Well, guess what–“they” finally did, most notably in the recent high-profile Masters of American Comics exhibit. And what was the reaction of the comics community?
Bitching and complaining.
I was just checking out the contents of the new, and very cool, comics magazine, Comics Comics, and noted that in it, “Dan [Nadel] has some bones to pick with the Masters of American Comics show.” I’m guessing this won’t be a glowing review.
Last week, I received the most recent issue of The International Journal of Comic Art, which contained what was apparently intended to be a point/counterpoint sort of thing, but since both reviewers didn’t like the exhibit it was really just “counterpoint/counterpoint.”
The Comics Journal‘s R.C. Harvey hasn’t quite weighed in fully as of issue 282’s introductory essay, but we’ll see what the second half brings when #283 arrives. (I get my issues along with my monthly comics, so I’m guessing everyone probably has gotten this issue but me.)
Folks more on the P.C. tip complained about the lack of women in the exhibit.
Even cartoonist Art Spiegelman, who helped put the exhibit together, and was himself included in it, eventually found fault with it and withdrew his work from it.
I remember discussing this exhibit with a prominent comics scholar at last year’s SPX who was, needless to say, kvetching about it, and asking him what he would have included to make for a better show. His advice for the Masters of American Comics exhibit, only half-jokingly: all European cartoonists. Quoth Charlie Brown: Good grief!
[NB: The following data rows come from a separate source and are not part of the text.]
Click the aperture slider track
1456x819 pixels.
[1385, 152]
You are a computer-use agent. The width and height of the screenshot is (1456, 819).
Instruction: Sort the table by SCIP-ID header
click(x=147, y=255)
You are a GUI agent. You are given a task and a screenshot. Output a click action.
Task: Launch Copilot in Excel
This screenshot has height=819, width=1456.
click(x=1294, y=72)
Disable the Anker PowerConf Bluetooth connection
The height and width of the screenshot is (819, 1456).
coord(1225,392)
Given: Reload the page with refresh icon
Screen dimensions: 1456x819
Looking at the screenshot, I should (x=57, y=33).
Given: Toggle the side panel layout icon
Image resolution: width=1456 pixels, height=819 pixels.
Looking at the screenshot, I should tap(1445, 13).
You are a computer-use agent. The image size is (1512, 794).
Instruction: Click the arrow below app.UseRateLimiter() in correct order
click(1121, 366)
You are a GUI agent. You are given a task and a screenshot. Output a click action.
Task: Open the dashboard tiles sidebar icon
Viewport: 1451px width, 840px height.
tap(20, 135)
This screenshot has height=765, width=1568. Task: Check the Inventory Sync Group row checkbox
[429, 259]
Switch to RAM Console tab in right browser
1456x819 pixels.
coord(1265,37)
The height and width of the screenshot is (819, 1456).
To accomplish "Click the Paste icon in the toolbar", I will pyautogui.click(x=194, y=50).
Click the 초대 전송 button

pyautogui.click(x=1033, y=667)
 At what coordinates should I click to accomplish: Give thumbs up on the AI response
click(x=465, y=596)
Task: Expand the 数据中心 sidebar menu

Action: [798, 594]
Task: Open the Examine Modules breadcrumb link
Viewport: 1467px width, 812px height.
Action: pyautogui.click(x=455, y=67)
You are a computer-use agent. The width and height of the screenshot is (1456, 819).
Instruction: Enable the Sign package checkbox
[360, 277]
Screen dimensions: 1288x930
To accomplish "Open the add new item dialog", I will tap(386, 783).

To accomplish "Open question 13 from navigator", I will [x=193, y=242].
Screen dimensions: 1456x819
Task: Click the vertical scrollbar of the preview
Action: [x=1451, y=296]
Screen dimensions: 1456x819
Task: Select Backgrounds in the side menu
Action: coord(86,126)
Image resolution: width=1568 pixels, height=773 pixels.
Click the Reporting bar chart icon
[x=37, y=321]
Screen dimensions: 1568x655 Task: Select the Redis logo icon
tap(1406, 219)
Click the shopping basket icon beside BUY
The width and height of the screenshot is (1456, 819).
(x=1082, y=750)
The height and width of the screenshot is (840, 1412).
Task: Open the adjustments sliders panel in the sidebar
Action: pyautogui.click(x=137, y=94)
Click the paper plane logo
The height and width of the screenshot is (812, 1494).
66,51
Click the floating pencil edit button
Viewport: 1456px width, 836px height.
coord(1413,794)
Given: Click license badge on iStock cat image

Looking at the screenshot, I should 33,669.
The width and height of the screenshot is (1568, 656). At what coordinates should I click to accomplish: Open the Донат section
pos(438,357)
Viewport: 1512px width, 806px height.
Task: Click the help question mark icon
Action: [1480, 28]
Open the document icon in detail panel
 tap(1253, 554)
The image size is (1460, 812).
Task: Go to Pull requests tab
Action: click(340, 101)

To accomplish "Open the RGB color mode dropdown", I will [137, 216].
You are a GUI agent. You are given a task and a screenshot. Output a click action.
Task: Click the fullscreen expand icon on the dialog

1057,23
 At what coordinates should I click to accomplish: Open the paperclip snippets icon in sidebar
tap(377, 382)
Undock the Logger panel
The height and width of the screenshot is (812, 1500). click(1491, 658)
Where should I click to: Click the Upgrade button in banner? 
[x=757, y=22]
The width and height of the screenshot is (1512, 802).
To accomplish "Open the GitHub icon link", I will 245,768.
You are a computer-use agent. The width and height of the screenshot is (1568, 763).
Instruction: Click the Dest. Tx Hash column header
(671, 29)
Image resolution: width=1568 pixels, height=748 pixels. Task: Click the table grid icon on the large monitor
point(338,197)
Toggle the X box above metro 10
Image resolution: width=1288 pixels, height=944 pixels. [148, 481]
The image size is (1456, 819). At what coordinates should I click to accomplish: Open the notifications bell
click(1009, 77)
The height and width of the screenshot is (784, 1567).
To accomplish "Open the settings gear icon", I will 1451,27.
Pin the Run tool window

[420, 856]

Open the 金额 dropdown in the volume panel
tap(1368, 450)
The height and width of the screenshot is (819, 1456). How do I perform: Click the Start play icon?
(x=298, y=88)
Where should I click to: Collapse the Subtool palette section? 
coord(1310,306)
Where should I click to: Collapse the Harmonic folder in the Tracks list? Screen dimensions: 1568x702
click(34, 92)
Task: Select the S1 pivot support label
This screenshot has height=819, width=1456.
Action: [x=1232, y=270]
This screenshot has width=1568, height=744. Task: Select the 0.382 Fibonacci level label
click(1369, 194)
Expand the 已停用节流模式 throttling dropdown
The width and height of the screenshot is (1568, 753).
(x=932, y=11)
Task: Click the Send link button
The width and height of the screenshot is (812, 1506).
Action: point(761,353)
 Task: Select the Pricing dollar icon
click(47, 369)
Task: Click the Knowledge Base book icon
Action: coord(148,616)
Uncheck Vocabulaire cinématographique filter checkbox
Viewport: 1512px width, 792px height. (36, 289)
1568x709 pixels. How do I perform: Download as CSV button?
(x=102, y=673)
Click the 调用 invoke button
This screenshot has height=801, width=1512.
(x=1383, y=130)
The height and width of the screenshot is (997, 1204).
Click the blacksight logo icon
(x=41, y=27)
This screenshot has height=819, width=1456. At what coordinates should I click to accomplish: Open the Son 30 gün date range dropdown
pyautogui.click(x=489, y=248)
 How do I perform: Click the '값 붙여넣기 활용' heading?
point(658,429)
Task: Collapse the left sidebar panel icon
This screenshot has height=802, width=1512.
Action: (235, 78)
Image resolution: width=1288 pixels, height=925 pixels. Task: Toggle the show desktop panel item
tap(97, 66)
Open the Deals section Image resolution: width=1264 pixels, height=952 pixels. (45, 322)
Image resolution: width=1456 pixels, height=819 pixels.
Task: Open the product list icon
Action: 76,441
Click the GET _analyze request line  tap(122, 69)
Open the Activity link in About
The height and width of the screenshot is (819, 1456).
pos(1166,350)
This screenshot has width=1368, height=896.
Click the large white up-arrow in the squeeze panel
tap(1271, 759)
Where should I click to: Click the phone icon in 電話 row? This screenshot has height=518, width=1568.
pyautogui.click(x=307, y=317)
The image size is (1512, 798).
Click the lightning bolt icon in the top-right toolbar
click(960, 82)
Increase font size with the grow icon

So, what’s the point of my grousing about all this grousing? I’m not exactly sure–certainly not that a major exhibit of comics art should be above reproach simply because it’s… well, a major exhibit of comics art. But I do wonder, though, if we of the comics community might heed a bit of old Southern wisdom regarding the longterm and sustained progress of our art form into the realm of “respectable” art: You catch more flies with honey than with vinegar. (Although, as the character Woody once remarked on Cheers, you can catch the most flies with a dead squirrel.)